Wednesday, December 24, 2008

THE PALIN PROMOTION MACHINE NEVER RESTS

Apropos of apparently nothing, Paul Bedard, the "Washington Whispers" blogger for U.S. News, put up a post yesterday called "Did McCain Botch the Sarah Palin Pick?" No, it's not another recounting of Palin's most embarrassing moments on the trail -- it's more or less the opposite. A couple of anonymous sources have, er, whispered to Bedard that McCain screwed up by overlooking all the good Palin could have done for McCain, if her genius hadn't gone unrecognized:

...Now I'm hearing from key Republicans on Capitol Hill and GOP pollsters who believe that the McCain campaign should have put her out to talk about energy and political independence -- her two best issues -- instead of making her the conservative attack dog.

Said one pollster: "The McCain campaign took this person and completely botched her assets." What's more, the pollster said that in Palin, the McCain campaign had an expert on one of the key issues that was on the minds of Americans: energy prices. "They should have used her knowledge and focus on her expertise." And the pollster said on background that the campaign should have played up her reputation as a political maverick.

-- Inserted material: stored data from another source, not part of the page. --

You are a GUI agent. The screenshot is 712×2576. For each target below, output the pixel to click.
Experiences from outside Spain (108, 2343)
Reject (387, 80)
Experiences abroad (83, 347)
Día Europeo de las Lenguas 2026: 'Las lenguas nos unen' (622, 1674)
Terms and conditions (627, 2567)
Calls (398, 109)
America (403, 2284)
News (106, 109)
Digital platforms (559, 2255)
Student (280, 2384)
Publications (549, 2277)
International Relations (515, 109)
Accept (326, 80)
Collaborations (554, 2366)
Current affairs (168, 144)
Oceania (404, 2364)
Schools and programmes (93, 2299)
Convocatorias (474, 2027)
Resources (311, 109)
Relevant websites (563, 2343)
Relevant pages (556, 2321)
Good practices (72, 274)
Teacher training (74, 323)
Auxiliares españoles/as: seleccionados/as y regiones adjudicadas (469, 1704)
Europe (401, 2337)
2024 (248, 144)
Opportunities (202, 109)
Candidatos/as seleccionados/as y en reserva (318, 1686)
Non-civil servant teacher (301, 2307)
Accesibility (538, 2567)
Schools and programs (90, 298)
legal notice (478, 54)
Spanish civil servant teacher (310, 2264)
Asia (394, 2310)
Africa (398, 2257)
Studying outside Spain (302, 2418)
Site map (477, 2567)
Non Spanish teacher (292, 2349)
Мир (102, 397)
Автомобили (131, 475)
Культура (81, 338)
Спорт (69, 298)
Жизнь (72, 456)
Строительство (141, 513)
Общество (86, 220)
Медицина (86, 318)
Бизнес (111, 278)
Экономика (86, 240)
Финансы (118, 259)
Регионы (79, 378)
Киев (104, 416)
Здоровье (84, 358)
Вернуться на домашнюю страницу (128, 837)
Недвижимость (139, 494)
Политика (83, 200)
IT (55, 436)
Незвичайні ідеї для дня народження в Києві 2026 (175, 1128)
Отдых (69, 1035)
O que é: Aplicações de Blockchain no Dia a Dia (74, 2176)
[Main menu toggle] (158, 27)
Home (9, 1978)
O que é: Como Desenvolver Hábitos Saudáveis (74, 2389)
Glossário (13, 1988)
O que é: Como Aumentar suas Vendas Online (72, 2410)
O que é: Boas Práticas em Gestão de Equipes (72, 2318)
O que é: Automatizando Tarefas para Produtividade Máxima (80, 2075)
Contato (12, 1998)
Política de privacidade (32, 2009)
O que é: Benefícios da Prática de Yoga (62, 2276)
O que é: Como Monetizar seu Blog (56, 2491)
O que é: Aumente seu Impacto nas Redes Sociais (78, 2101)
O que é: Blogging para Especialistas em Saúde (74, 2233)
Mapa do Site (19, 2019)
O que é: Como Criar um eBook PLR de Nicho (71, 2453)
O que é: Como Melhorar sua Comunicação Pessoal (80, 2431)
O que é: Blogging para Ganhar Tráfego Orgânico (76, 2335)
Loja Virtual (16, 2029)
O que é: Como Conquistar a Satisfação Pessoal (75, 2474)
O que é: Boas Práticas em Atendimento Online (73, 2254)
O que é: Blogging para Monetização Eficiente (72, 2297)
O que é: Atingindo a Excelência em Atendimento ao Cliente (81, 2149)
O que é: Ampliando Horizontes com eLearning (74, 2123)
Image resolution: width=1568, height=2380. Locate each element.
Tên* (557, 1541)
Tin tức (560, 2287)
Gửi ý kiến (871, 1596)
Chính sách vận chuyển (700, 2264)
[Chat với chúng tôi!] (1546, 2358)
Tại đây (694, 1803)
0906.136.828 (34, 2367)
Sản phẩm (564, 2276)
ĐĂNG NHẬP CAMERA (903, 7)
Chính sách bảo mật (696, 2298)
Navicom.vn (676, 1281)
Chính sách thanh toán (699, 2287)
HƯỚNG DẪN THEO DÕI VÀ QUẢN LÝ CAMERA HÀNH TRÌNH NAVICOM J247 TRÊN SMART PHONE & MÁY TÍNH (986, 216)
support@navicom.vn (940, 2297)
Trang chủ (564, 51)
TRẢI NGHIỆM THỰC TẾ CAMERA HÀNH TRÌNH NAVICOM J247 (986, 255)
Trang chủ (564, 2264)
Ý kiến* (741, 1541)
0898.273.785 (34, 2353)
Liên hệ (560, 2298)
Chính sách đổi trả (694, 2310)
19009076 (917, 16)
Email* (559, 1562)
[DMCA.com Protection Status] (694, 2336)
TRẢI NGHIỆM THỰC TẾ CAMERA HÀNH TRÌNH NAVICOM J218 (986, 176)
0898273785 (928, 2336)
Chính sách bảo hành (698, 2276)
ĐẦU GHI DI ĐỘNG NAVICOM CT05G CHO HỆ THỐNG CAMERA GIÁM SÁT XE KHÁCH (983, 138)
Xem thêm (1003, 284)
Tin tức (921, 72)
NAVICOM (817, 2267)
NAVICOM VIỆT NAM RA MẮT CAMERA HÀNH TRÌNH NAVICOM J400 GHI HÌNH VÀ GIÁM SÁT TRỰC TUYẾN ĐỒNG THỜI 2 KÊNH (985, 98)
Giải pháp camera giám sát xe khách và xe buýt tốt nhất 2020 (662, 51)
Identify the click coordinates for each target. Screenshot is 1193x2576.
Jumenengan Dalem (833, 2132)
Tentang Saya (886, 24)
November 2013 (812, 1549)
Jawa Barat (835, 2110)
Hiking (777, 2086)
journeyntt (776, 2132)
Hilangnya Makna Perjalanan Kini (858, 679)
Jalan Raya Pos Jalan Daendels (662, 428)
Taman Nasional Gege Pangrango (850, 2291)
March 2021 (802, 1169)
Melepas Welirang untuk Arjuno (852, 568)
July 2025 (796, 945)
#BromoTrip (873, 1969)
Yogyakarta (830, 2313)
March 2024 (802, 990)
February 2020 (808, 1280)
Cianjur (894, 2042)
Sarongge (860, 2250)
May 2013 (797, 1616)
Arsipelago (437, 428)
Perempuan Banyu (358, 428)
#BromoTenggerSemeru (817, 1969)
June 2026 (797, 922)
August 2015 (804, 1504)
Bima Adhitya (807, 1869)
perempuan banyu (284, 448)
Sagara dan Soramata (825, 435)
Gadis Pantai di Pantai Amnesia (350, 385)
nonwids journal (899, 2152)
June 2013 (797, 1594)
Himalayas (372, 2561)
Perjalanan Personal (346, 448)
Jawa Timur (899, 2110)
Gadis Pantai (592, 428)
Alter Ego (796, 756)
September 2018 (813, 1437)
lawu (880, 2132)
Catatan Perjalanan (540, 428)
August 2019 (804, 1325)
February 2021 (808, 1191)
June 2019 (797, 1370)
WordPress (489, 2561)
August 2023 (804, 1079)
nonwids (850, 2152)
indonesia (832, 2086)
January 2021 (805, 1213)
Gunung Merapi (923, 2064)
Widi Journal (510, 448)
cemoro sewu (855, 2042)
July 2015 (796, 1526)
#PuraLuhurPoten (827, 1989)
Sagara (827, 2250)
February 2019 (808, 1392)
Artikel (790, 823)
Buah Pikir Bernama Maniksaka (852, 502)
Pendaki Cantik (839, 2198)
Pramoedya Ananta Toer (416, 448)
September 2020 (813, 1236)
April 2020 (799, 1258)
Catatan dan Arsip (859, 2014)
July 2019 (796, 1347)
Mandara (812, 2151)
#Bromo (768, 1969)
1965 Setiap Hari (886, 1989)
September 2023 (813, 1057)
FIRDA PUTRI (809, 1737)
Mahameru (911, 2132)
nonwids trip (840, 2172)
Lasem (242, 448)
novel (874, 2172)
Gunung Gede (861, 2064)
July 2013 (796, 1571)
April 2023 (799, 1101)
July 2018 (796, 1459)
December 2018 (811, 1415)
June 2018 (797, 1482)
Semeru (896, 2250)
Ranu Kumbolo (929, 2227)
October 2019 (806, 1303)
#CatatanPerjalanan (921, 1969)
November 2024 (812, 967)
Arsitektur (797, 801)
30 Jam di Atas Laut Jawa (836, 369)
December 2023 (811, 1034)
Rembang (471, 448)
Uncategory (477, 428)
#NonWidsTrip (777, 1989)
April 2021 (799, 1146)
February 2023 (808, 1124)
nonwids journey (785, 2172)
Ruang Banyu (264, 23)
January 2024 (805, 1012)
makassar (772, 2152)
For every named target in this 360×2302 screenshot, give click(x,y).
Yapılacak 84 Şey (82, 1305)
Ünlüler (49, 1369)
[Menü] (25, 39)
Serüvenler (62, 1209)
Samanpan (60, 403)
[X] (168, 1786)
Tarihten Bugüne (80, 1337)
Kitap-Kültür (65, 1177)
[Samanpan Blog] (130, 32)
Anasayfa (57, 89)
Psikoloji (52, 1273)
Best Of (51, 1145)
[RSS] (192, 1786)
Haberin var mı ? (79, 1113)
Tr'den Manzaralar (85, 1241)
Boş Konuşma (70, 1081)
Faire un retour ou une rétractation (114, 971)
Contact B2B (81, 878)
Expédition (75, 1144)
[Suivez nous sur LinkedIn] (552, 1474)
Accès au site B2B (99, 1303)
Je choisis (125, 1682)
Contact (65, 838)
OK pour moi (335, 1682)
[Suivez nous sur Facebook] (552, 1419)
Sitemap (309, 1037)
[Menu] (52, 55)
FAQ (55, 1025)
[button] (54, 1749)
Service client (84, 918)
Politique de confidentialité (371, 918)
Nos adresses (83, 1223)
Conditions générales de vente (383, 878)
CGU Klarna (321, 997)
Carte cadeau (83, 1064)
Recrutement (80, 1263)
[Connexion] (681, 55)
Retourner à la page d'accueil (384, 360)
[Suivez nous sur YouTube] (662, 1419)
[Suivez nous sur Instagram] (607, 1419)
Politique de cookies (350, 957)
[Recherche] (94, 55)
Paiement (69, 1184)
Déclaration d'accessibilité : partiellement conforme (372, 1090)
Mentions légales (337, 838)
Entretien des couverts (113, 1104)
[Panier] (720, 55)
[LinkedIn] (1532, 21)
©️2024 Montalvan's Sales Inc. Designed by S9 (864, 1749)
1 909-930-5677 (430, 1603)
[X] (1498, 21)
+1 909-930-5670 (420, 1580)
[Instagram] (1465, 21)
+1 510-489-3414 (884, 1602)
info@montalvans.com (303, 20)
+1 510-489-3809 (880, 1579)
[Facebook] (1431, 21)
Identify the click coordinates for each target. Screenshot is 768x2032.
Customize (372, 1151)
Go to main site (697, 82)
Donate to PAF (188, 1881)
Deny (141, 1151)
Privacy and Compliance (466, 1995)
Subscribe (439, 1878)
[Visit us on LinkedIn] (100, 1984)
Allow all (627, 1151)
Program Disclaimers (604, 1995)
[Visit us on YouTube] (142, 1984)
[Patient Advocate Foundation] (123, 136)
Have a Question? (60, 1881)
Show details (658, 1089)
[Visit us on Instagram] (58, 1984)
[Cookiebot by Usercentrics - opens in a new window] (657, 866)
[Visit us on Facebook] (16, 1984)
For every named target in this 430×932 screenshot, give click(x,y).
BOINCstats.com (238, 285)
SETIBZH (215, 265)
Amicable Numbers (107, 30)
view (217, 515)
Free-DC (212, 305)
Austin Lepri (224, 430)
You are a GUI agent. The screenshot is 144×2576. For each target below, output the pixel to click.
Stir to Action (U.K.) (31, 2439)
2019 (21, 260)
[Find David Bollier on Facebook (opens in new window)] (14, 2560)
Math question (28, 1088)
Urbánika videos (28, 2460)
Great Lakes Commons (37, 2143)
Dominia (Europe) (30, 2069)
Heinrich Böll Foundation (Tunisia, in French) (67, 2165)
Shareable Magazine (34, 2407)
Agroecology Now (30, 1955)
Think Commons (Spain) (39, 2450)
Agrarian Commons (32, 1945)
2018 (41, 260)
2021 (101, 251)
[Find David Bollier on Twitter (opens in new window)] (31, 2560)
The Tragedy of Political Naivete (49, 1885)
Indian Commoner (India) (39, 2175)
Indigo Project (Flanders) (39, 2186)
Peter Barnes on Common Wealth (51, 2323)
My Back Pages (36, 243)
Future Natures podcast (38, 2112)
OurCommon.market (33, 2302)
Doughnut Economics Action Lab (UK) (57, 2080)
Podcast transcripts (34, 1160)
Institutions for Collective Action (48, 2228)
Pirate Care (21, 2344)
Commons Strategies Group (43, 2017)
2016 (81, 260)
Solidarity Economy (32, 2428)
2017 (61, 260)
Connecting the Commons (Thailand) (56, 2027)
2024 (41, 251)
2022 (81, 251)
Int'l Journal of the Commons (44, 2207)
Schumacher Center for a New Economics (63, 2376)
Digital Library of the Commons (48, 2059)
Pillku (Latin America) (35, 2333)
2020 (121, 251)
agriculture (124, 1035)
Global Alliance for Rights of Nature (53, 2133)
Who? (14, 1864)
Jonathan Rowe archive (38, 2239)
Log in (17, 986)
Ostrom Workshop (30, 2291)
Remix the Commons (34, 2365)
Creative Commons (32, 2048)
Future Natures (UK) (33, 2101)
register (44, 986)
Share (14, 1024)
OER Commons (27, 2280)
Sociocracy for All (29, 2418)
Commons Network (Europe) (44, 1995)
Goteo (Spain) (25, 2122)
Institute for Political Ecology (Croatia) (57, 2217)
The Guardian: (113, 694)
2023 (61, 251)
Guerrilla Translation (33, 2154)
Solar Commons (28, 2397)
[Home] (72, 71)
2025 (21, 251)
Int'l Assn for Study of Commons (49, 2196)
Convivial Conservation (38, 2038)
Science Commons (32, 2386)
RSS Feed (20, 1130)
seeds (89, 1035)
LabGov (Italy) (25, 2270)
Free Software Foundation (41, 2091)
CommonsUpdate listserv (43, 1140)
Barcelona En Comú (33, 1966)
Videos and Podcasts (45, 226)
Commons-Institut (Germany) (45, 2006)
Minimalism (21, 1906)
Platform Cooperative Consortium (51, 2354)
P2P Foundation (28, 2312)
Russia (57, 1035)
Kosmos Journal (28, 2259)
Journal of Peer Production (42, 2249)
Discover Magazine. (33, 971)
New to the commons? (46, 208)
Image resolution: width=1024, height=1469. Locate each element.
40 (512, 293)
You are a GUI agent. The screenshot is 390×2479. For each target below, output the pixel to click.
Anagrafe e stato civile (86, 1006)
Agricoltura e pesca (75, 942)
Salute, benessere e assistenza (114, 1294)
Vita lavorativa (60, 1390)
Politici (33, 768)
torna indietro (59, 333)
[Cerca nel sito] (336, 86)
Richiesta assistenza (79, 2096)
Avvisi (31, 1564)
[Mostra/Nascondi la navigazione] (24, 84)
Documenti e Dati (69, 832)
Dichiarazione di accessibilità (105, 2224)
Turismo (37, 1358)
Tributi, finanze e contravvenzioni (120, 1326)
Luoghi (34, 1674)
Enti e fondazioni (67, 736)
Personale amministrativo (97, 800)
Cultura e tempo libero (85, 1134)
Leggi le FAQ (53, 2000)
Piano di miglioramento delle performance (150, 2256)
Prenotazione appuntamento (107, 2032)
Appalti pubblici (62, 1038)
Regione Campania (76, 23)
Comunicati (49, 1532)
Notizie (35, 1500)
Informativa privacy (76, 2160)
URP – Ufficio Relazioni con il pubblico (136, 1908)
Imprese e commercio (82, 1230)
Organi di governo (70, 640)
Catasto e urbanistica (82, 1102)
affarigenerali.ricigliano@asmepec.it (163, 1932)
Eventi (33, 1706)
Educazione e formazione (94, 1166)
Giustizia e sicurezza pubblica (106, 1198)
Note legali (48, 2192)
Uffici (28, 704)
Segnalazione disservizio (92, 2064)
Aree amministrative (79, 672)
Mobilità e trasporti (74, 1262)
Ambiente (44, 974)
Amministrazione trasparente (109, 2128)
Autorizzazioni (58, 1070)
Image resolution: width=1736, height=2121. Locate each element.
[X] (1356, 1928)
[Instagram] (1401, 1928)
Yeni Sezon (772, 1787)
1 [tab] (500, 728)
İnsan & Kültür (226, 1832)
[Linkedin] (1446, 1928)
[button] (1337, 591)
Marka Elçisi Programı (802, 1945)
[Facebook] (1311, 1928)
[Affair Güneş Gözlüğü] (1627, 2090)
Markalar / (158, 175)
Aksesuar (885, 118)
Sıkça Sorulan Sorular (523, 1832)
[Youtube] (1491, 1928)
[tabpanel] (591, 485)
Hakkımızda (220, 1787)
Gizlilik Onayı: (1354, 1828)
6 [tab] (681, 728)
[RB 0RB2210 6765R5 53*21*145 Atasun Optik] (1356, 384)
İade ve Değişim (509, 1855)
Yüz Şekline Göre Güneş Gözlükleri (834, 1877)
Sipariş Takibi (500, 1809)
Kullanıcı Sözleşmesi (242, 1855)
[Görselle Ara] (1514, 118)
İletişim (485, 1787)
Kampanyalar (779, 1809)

Instead, the campaign "took her and turned her into an attack dog and she wasn't good at it." And it hurt her national image, with one internal GOP poll putting her positive to negative image at 48 percent to 48 percent....


Why did these people decide to "whisper" this now? Who is orchestrating this stuff?

I don't know, but I feel we're going to get a totally gratuitous pro-Palin media leak every few days until she declares for president a couple of years from now. There's a Palin machine out there, and it's revved up.

Oh, and by the way, the anonymous pollster says the McCain campaign "should have played up her reputation as a political maverick"? Didn't McCain say she was a maverick several thousand times? Wasn't he forever telling us about the refreshing maverickitude of her gubernatorial record? Wasn't that the central message of the campaign's advertising at one point? Could he have possibly made that point more often?